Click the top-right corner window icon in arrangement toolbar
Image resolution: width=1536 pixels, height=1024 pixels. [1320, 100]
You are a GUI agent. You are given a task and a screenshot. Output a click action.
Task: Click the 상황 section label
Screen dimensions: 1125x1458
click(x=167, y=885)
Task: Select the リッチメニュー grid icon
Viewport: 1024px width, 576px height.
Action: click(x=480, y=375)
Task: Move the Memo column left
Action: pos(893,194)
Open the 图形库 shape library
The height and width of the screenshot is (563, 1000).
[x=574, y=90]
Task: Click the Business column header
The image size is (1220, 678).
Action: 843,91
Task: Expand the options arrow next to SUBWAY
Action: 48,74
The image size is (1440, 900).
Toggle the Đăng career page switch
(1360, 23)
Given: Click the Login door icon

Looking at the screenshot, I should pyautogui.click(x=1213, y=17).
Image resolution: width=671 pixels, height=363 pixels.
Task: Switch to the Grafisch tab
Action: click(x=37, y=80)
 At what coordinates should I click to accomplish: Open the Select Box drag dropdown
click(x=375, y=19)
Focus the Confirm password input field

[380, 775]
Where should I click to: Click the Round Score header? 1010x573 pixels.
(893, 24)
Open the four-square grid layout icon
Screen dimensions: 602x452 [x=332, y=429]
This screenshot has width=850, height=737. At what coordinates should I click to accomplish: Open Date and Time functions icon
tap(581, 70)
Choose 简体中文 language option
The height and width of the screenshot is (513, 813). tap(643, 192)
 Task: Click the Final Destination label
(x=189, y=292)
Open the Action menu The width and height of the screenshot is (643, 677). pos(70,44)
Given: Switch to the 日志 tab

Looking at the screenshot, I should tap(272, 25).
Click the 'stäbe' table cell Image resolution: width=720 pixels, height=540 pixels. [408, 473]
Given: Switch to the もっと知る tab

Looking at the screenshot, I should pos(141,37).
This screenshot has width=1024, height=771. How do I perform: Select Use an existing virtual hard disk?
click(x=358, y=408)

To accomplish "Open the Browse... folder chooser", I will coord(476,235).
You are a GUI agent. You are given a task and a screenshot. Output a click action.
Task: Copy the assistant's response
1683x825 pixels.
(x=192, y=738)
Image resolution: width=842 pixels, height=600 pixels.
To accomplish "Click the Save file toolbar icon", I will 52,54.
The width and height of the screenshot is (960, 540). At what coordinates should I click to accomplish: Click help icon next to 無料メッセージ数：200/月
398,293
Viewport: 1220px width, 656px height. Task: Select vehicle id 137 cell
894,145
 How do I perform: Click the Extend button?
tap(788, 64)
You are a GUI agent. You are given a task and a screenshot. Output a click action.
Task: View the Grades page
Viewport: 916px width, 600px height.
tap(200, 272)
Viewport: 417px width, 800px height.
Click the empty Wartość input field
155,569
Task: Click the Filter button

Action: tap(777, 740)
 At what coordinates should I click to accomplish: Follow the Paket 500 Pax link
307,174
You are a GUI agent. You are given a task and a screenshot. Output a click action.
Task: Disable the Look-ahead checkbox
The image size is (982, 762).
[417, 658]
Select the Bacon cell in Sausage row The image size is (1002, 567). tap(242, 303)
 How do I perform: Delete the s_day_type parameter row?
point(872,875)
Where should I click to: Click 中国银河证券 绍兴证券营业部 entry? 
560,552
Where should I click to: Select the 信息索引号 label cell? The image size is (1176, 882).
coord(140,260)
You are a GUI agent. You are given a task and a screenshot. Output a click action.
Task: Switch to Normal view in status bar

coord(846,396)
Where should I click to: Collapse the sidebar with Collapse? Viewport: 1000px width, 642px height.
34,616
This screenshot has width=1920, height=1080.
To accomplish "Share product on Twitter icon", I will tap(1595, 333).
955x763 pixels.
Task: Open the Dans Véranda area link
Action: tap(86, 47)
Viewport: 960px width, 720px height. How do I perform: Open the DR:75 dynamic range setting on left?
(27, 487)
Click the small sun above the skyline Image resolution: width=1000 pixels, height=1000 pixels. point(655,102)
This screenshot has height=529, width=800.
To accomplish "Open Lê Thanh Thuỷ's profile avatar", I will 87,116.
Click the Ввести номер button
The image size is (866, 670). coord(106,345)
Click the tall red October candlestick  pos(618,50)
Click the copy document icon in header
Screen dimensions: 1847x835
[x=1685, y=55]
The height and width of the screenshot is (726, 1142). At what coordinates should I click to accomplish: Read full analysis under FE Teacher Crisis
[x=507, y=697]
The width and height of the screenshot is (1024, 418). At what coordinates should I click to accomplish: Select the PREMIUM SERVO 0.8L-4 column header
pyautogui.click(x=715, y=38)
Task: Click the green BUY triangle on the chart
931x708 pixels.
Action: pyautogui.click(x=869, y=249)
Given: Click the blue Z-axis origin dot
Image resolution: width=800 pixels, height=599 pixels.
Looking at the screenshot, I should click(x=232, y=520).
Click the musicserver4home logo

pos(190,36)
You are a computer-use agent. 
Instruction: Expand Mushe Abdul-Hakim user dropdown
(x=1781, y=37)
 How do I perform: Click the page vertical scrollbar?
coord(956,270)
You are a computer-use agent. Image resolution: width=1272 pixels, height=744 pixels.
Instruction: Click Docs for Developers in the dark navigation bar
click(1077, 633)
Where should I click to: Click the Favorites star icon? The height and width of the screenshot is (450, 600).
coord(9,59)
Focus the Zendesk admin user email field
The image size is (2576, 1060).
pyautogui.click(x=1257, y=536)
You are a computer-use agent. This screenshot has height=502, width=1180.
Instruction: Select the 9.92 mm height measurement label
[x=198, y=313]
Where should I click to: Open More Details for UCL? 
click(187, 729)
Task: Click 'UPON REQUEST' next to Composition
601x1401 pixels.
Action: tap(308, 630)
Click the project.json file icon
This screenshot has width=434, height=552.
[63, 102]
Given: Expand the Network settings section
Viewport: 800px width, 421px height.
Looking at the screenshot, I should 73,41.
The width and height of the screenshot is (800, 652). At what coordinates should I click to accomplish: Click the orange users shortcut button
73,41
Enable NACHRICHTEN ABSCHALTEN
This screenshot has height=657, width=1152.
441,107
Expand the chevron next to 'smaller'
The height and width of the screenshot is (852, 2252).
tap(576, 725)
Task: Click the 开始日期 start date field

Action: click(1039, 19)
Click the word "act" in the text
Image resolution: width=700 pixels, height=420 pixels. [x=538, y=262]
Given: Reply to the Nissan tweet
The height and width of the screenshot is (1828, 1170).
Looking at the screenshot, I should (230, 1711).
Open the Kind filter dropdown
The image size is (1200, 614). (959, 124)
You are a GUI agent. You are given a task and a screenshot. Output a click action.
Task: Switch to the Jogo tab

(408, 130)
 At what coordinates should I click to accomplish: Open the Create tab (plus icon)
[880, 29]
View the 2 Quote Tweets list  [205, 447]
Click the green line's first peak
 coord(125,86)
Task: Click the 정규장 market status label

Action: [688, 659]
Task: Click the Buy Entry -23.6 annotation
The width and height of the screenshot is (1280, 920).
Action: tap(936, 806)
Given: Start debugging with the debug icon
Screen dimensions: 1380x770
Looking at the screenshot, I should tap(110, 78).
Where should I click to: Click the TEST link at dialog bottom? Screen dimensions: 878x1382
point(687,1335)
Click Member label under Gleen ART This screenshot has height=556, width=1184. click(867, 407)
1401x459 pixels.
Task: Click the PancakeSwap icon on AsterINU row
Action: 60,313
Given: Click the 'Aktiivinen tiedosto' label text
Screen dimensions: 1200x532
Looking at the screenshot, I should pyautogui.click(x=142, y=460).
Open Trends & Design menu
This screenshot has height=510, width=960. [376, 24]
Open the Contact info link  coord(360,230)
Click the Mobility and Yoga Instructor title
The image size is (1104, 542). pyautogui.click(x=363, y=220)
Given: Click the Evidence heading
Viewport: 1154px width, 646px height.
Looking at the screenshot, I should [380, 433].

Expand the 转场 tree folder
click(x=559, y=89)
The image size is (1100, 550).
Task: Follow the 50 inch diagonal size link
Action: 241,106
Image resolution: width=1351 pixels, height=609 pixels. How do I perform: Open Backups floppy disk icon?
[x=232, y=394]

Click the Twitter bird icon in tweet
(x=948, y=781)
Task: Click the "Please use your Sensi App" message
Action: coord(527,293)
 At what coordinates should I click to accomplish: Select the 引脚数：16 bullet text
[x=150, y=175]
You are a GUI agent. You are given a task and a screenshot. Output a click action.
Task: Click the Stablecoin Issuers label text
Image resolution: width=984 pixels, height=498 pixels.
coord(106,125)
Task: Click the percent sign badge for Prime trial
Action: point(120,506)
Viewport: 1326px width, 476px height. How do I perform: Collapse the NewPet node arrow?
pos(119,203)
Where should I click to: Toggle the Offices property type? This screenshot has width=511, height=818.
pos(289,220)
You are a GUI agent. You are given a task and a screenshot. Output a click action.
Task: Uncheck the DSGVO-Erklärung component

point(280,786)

------

**Task description:**
State how many lines of the entries above include the string "section". The reply is that number alone.

**Task solution:**
2